Work task: An exact copy is required of the lines running from the one that contains "Given: Expand the" to the end of the material, both ends included, with pictures omitted.
--- Source material Enclosed Below ---
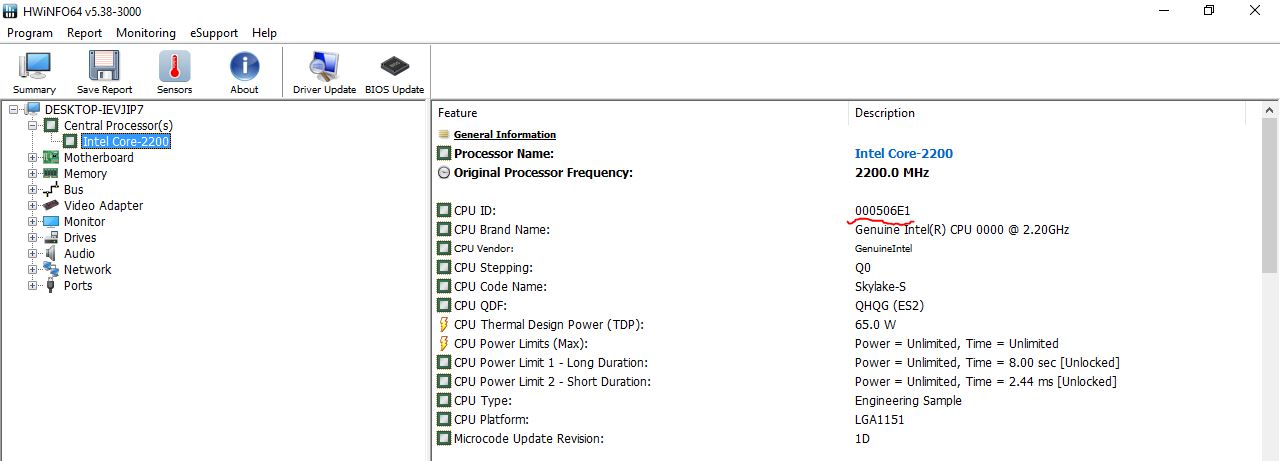Viewport: 1280px width, 461px height.
Task: Select Intel Core-2200 tree item
Action: click(126, 141)
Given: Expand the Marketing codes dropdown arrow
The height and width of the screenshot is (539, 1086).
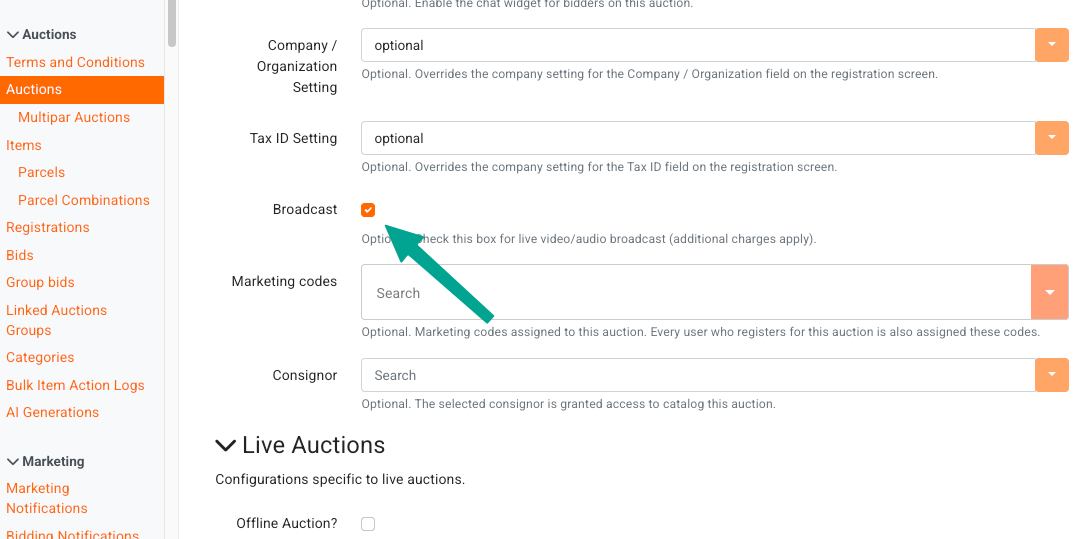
--- End of Enclosed Source material ---
Solution below:
Given: Expand the Marketing codes dropdown arrow
The height and width of the screenshot is (539, 1086).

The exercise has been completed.